Falta de investimento e incapacidade de fiscalização brasileira devem deteriorar entrega de energia elétrica; blecautes podem ocorrer com frequência
Guilherme Ribeiro
Diálogos do Sul
Bauru (SP)

Tradução:

Na última terça (29), o senador Jean Paul Prates (PT) propôs a fusão entre a Eletrobras e a Petrobras em uma única empresa de energia. A ideia é criar um “modelo integrado que seja uma espinha dorsal da atividade energética no país”, alterando a configuração das companhias “para que sirvam aos interesses do Brasil”, declarou Prates.

No discurso, o senador e ambientalista defendeu ainda que a união entre Eletrobras e Petrobras caminhe na direção da transição enérgica, potencializando tecnologias de energia sustentáveis através da exploração do petróleo e em parceria com a iniciativa privada.

A proposta chega num momento em que ambas as estatais são discutidas sobre seus papeis nas questões energética e da soberania nacionais. Enquanto a Petrobras mantém a aplicação da política de paridade de preço de importação (PPI), adotada por Michel Temer e principal responsável pela alta no preço dos combustíveis, Bolsonaro troca a presidência da empresa à mando do centrão.

Leia também: Conheça a verdade sobre o PPI, política de preços adotada pela Petrobras, em 5 pontos

Já a Eletrobras sofre uma corrida contra o tempo para ser privatizada. A estatal — que em 11 de junho completa 60 anos — é a maior geradora de energia elétrica da América Latina e responsável pela luz em três de cada dez residências no Brasil. Mais de 70% da eletricidade consumida no país vem de usinas hidrelétricas e a Eletrobras conta ao todo com 49 delas — além de 10 termelétricas, 43 centrais eólicas e duas termonucleares.

□ □ □ □ □

### [Suas tarefas]
1. Copie fielmente a parte do trecho sobre a Eletrobras e a Petrobras que vai de "A proposta chega" a "mando do centrão.", inclusive.
2. De acordo com o trecho sobre a Eletrobras e a Petrobras, quantas usinas hidrelétricas a Eletrobras possui ao todo?

### [Material exibido]
□ □ □ □ □

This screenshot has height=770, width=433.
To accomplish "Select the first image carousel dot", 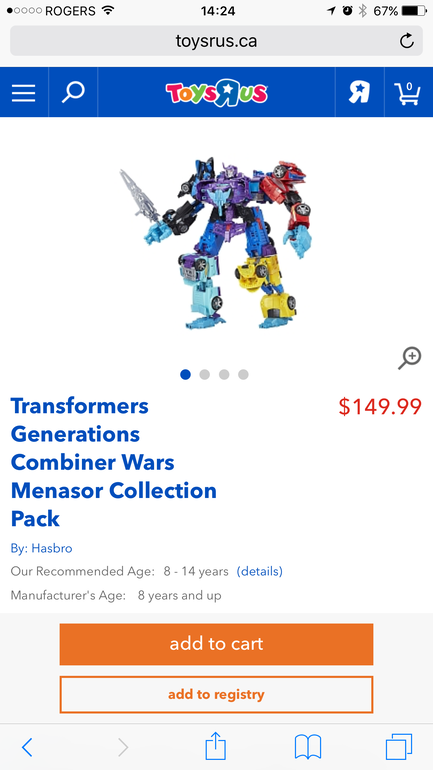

□ □ □ □ □

### [Respostas abaixo]
1.
A proposta chega num momento em que ambas as estatais são discutidas sobre seus papeis nas questões energética e da soberania nacionais. Enquanto a Petrobras mantém a aplicação da política de paridade de preço de importação (PPI), adotada por Michel Temer e principal responsável pela alta no preço dos combustíveis, Bolsonaro troca a presidência da empresa à mando do centrão.

2. A Eletrobras conta ao todo com 49 usinas hidrelétricas.